Judge David Johnson saw Bigfoot in his backyard. He was peeing on a tree. That's the story.
"Some people see and some people don't see. Those that don't see. You can't make them see. So, that's it. Now I'm ready to go do some research."—Dallas
From Oscilloscope, a studio that puts of some of my favorite documentaries, comes another sterling examination of the human condition…except with, you know, Bigfoot.
Facts of the Case
The film follows the exploits of best friends and Bigfoot researchers Dallas and Wayne, two guys from Ohio who have dedicated the last decade of their lives to gathering irrefutable proof of the existence of Bigfoot. They believe once they hit the jackpot with either video or photo evidence, their lives—which have been marked with struggles—will drastically improve.
But when fame is within the duo's reach, something happens that creates a rift. What started out as a cursory look at a pair of eccentric lives, turns into an emotional examination of the nature of friendship. And, you know, Bigfoot.
This is a terrific little film. While the idea of an in-depth look into the field of Bigfoot research may sound interesting—and it is—the real gold comes from the interaction between the two main characters.
Dallas and Wayne are simple dudes, both of whom have lived fairly tough lives (they each recount their respective struggles, one with the death of a loved one, the other with bouts of depression and suicidal tendencies) but have found joy in their pursuit of Bigfoot and, to a larger extent, their friendship. They're aware that their "discipline" may not have the best reputation and the world at large doesn't put much stock into the idea that Bigfoot exists, but screw that—these guys believe, and in each other they've found kindred spirits.
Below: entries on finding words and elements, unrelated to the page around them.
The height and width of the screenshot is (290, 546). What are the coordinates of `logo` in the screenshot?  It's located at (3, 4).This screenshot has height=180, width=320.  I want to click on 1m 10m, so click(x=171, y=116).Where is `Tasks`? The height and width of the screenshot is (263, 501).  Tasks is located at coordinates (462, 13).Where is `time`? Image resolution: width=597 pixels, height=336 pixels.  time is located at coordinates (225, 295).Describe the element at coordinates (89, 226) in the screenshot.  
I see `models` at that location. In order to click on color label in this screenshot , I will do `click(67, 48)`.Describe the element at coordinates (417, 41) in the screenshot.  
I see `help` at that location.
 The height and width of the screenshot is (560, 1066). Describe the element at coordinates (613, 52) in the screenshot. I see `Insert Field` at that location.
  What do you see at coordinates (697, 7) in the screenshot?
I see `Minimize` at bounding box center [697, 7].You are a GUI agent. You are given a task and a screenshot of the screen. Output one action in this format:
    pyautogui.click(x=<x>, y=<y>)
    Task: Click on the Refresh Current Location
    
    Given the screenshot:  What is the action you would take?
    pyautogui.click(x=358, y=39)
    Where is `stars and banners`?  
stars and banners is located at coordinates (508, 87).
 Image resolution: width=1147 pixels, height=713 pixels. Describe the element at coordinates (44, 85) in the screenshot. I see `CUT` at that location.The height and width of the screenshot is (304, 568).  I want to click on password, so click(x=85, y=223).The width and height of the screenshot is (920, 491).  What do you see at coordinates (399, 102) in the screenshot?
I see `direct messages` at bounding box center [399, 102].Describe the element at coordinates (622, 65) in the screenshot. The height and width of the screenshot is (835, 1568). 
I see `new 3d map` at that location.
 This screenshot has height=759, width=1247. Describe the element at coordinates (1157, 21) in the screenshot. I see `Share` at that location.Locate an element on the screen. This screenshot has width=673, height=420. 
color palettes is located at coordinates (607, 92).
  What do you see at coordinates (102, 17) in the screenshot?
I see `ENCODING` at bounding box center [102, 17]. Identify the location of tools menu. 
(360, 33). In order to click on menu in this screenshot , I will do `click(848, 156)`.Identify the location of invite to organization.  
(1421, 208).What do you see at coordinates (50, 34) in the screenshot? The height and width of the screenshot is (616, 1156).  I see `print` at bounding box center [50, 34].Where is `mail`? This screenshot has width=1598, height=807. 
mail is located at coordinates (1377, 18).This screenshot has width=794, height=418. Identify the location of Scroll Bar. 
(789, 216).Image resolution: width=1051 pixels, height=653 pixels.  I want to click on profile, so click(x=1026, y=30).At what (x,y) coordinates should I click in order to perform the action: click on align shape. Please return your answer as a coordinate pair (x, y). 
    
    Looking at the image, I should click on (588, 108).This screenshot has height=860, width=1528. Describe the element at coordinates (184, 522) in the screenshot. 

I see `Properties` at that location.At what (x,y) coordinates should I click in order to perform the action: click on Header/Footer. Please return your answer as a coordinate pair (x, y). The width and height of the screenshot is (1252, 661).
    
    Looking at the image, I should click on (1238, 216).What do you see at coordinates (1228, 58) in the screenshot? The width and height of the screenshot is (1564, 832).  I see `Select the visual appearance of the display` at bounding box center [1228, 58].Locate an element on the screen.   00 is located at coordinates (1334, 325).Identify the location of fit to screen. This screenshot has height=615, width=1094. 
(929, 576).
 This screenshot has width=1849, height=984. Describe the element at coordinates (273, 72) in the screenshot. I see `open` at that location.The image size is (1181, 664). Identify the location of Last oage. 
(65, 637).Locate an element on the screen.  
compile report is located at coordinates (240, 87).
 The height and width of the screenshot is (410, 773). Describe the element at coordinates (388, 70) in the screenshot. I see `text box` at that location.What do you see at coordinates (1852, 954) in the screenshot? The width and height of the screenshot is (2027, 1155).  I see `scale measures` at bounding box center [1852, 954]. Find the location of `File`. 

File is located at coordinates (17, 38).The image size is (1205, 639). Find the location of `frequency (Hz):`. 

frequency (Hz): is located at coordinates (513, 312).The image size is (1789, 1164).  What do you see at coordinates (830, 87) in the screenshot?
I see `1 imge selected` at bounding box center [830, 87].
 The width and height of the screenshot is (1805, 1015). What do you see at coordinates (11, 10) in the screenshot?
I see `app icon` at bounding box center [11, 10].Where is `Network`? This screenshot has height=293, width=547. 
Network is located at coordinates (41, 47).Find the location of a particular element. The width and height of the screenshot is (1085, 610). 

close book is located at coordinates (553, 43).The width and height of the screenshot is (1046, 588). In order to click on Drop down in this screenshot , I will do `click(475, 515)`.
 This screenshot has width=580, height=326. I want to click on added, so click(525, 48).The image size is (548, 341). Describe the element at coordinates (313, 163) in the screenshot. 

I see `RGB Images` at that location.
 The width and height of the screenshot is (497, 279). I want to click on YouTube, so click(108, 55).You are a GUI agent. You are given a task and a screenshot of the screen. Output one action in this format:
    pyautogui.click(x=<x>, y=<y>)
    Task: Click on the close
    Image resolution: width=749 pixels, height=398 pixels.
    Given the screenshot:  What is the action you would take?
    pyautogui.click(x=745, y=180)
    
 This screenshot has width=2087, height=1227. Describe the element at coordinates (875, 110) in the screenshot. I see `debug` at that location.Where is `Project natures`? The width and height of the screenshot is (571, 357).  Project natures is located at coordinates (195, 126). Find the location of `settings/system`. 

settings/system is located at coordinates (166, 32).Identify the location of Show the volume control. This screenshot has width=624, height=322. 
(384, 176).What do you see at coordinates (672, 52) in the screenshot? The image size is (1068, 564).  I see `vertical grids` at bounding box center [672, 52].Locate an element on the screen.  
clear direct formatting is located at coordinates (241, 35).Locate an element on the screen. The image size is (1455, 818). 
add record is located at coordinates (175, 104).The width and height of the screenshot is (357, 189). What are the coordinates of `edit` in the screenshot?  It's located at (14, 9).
That's essentially Act One of the film: the ins and outs of Bigfoot research, the interesting subculture that is associated with it (one researcher makes an impassioned speech to his colleague about how Bigfoot is living the life that the Bible describes), and the biographies of Dallas and Wayne. In Act Two, it all changes, and "the event" happens, which disrupts their friendship. The compelling stuff is seeing the two deal with the fallout, especially Wayne, who's particularly distressed. Sure you might find bigger, more dramatic relationship-nuking mishaps in your garden variety soap opera, but this event, as small as it may be in the larger scheme of things, hits both of the guys directly where it hurts the most, and fundamentally alters their personal and professional relationship.
And the hits keep coming, when a well-known Bigfoot researcher from California (well-known I guess in Bigfoot research circles) hits town and decides to go out in the Ohio woods with the guys. This is a huge deal, but it doesn't go precisely the way they hoped.
The fruit that all these shenanigans yields is highly watchable and surprisingly emotional. These men, who have likely been written off by everyone they've known, have invested much in each other and their life's work—when those fail, the fallout is documentary material of the highest order. Kudos to director Jay Delaney, who never once seems like he's trying to exploit his subject and, in fact, appears to have a genuine kinship with Dallas and Wayne.
This is a fact bolstered by the playful commentary track that features the three men and cinematographer Shane Allen Davis. The extras are joined by deleted scenes; "American Dreams," the short film that inspired the film; a how-to-research-Bigfoot featurette; and a Bigfoot photo gallery. Given a clean 1.85:1 anamorphic widescreen and stereo track, Not Your Typical Bigfoot Movie sports a solid technical presentation.
It's not typical at all, but this Bigfoot tale is a great moviemaking. I really, really liked it.
Not Guilty. What's that in the woods?!